The membership of Sweden and Finland in NATO is not a problem for Russia the way Ukraine’s would be, Kremlin spokesman Dmitry Peskov said in an interview on Monday.
Russia “has no issues with either Sweden or Finland,” Peskov told the channel RBK. “We have no security-related issues with them, we don’t have territorial disputes with them, these countries are not waging a civil war against their regions, these countries do not kill Russians on their territory, these countries do not ban the Russian language as the language of outcasts. Therefore, we have no problems with them.”
“But with Ukraine, things are completely different, and the situation in Ukraine is absolutely unacceptable for us,” he added.
RBK interviewed Peskov on the sidelines of the Eastern Economic Forum in Vladivostok, which started on Sunday and will run through September 13.
The two Scandinavian countries abandoned their long-standing neutrality to apply for NATO membership last year, citing the Ukraine conflict. Finland had adopted neutrality after the Second World War, in which it had been allied with the Axis. Sweden had been neutral for almost two centuries, after losing Finland to Russia in the Napoleonic wars.

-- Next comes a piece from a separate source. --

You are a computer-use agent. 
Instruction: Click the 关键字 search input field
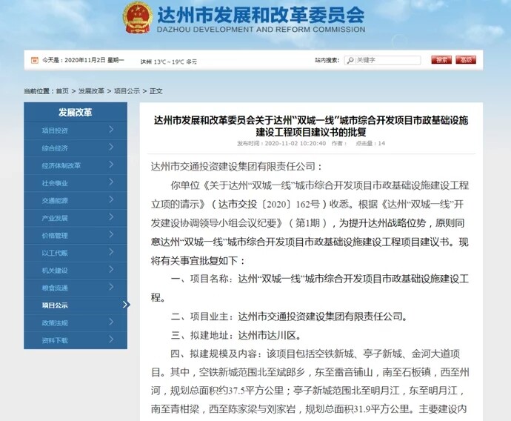click(389, 60)
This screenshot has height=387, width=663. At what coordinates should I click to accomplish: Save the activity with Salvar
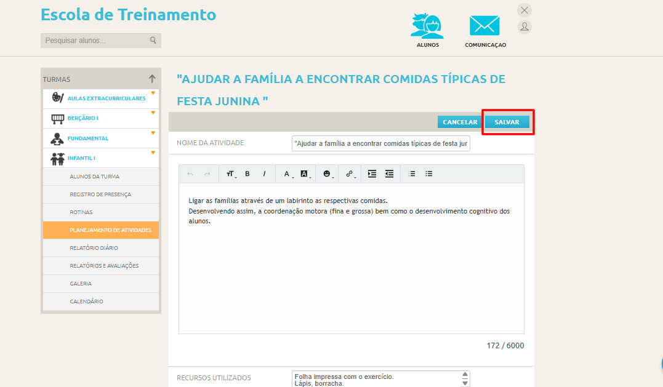pos(507,122)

Originally, both countries were to join NATO at the same time. Sweden’s bid has been delayed by disputes with Hungary and Türkiye, however, while Finland was admitted in April.
Last week, the Finnish daily Iltalehti reported that US air assets will soon be stationed in Rovaniemi, a city in Lapland just 150km (93 miles) away from the Russian border.
Peskov addressed those reports by saying that Russia hopes neither Sweden nor Finland will threaten its security and “that there will be no missiles on the territory of these countries that would be directed towards us.”
He insisted that Moscow has not worn “rose-colored glasses” when it comes to NATO, recognizing that it is a product of the Cold War. The US-led military bloc “drives tensions and confrontation on the European continent” and is by nature “not capable of performing any functions or actions that lead to de-escalation,” Peskov concluded.